Usa, il futuro del tycoon e dei repubblicani
WASHINGTON - Il presidente uscente è il primo a subire due impeachment. Il suo futuro è in bilico mentre il partito repubblicano dovrà riorganizzarsi.
L’assalto a Capitol Hill dello scorso 6 gennaio avrà conseguenze difficilmente prevedibili. Tralasciando le pene per i manifestanti, visto che l’FBI ha aperto fascicoli su centinaia di persone e molti arresti sono già arrivati, le incertezze più forti riguardano il futuro di Donald Trump e del partito dell’elefante rosso.

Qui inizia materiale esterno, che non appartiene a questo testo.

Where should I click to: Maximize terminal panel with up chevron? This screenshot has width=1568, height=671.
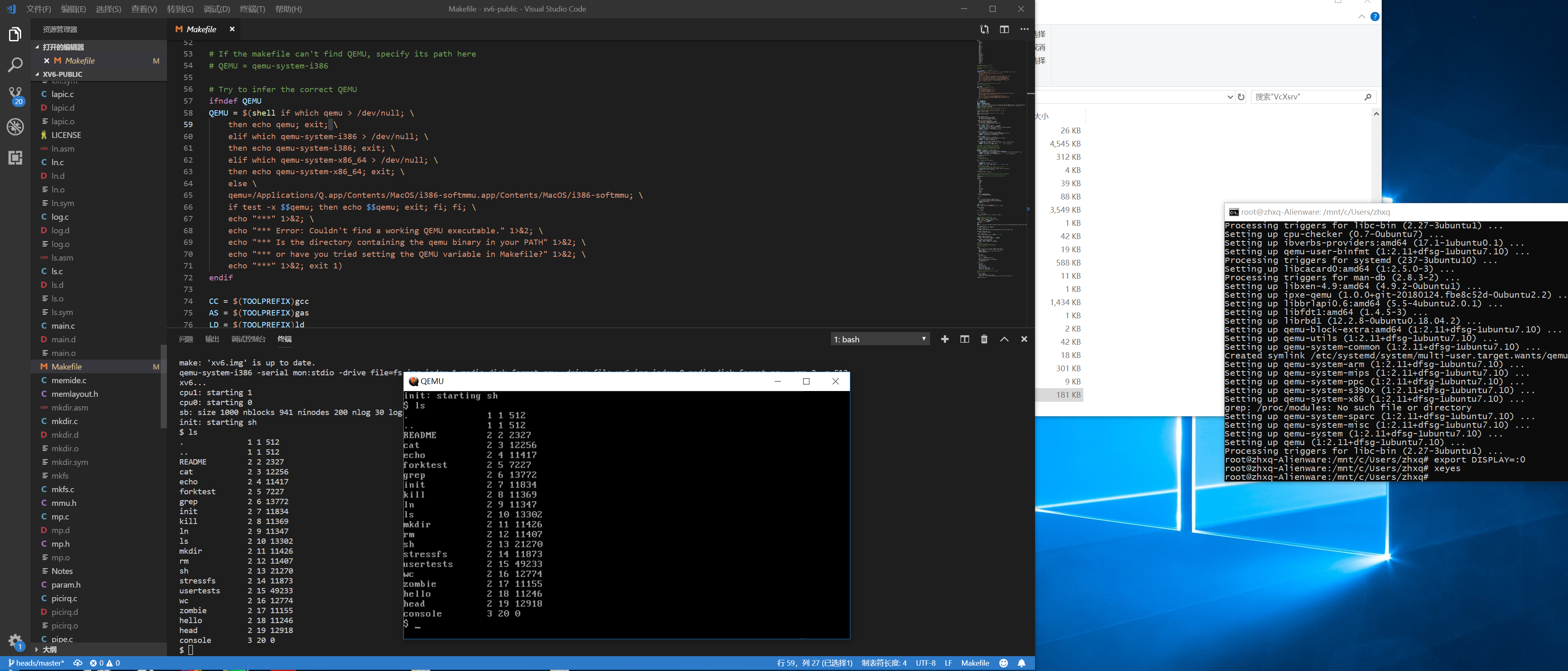(1004, 339)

La Camera statunitense ha approvato l’impeachment (il secondo) nei confronti del presidente uscente. Una procedura rapidissima, motivata dalla grave accusa ai suoi danni di “incitamento all’insurrezione”. La parola finale spetterà al Senato dopo il 20 gennaio, quando Biden sarà già il nuovo inquilino della Casa Bianca. Nella votazione avvenuta, sono stati 10 i repubblicani che hanno votato contro il proprio leader di partito. Un numero non enorme, ma che fa intendere come all’interno del Grand Old Party la situazione sia sempre più tesa.
Dopo qualche giorno, Trump ha negato ogni responsabilità per l’attacco al Congresso perpetrato dai suoi sostenitori e ha condannato tutti gli atti violenti commessi. Un modo, probabilmente tardivo, per cercare di prenderne le distanze ed evitare la condanna.